Given data
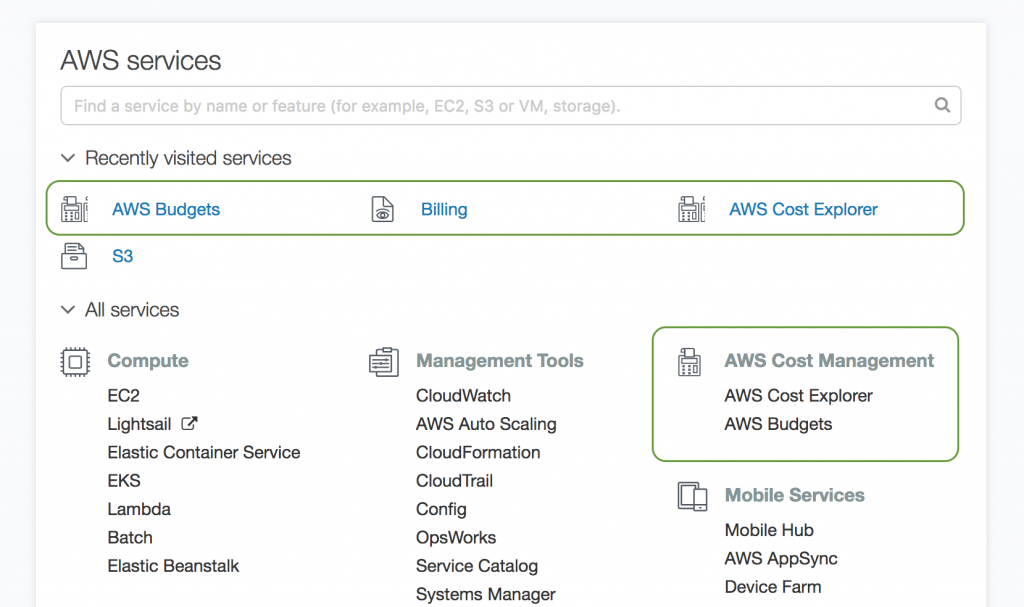Image resolution: width=1024 pixels, height=607 pixels.
Task: Click the Billing eye document icon
Action: (x=382, y=209)
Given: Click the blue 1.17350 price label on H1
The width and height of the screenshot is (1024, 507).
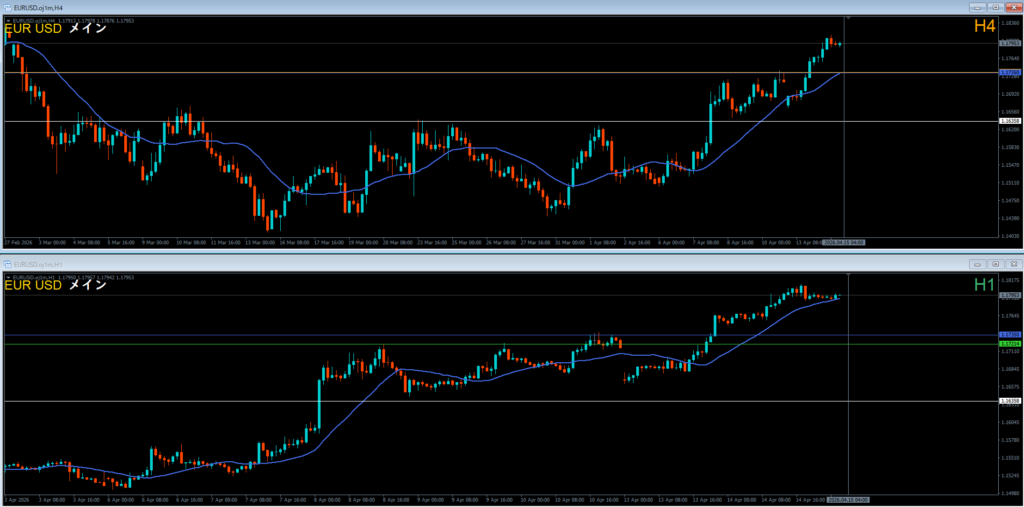Looking at the screenshot, I should click(1009, 335).
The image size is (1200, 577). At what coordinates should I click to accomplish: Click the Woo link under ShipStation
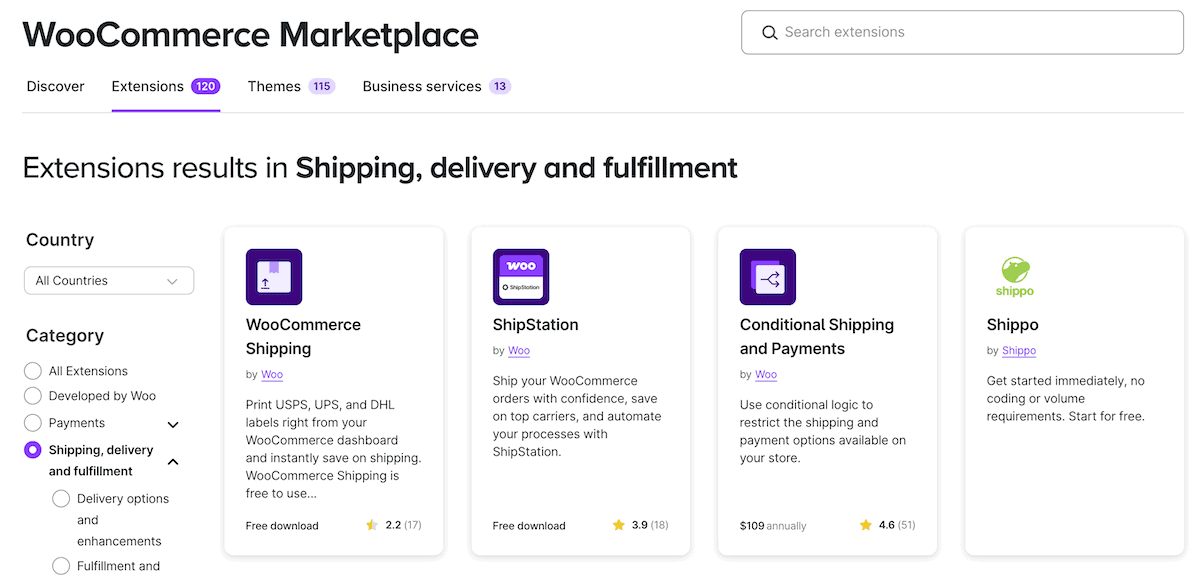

What to produce
Pictures stay out of the copy. Reproduce exactly the lines from the one containing "The width and" through the last line of the records above, both included.

Answer to this task
The width and height of the screenshot is (1024, 507).
Looking at the screenshot, I should click(1009, 335).
The image size is (1200, 577). At what coordinates should I click to accomplish: Click the Woo link under ShipStation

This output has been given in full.